Re: cool slogans for cryonics (Re: Robert Bradbury)

From: Robert J. Bradbury (bradbury@aeiveos.com)
Date: Mon Mar 13 2000 - 19:26:15 MST


On Mon, 13 Mar 2000, john grigg wrote:

> Robert Bradbury wrote:
> Live fast, freeze young, and leave a reanimatible corpse.
> (end)
>
> How about this?
>
> Live well, freeze old, and leave a reanimatible corpse.
>
Well, John, to be *blunt* (oh no, I hope the blunt police
aren't around...) it depends a great deal on your
"rate-of-living". I've been bicoastal (NY/LA & NY/SF)
in times past, and am now bicontinental (Nrth.Am.(SEA)/Eur(MOS)).
While I don't recomend this as a life-extension strategy
(even with melatonin), it does tend to push you to the
limits of reality of the real rate-of-change in societies.

Now, I suspect the definition of fun in Alaska is
a little different tnan SEA/NY/LA/SF/MOS. Where you are living,
it may take 30+ years to watch the restaurants turnover
(once per generation????) & that is probably interesting.
Where I've lived the "hot" site is viable a few years or less.
After you have seen a couple of turns, it makes sense
to snooze for a while until something completely different
comes along (e.g. I can't believe the degree to which
young people, now-a-days, are getting various accessories
put into or onto their bodies). In a fast-turn environment
that may take decades, in a slow-turn environment that may
take centuries. Arguably, information transfer will compress
the lag-time from the fast-turn to the slow-turn environments.

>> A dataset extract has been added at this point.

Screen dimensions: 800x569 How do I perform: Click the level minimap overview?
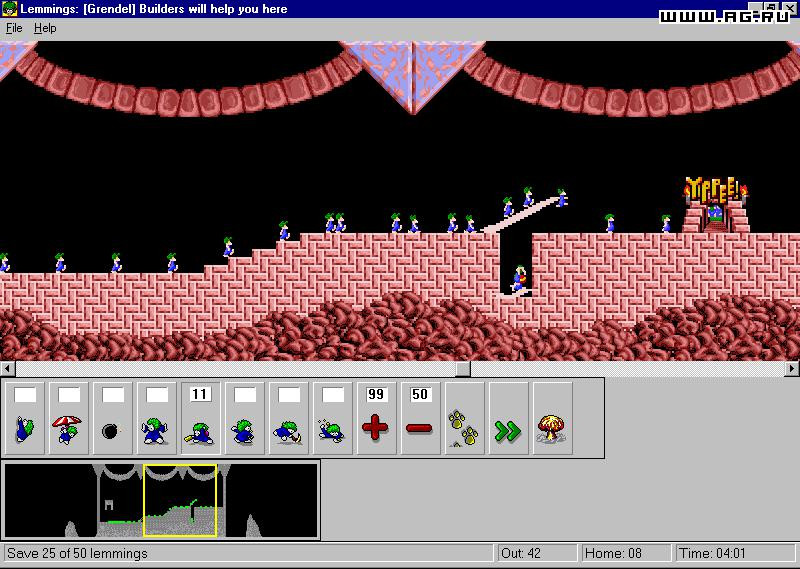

However, the *main* point to my "freeze young" proposal
was in the context where "young" means mentally "adept"
or "flexible". It is an open question regarding the degree
to which the brain "solidifies" as one accumulates experiences,
but it is clear that diseases like Alzheimer's, if allowed
to progress, give you a *clearly* different brain than the
one you might like to be able to recover.

My comments regarding "youth" were primarily intended to
direct attention to the problem of preserving functionality
and identity rather than some chronological age.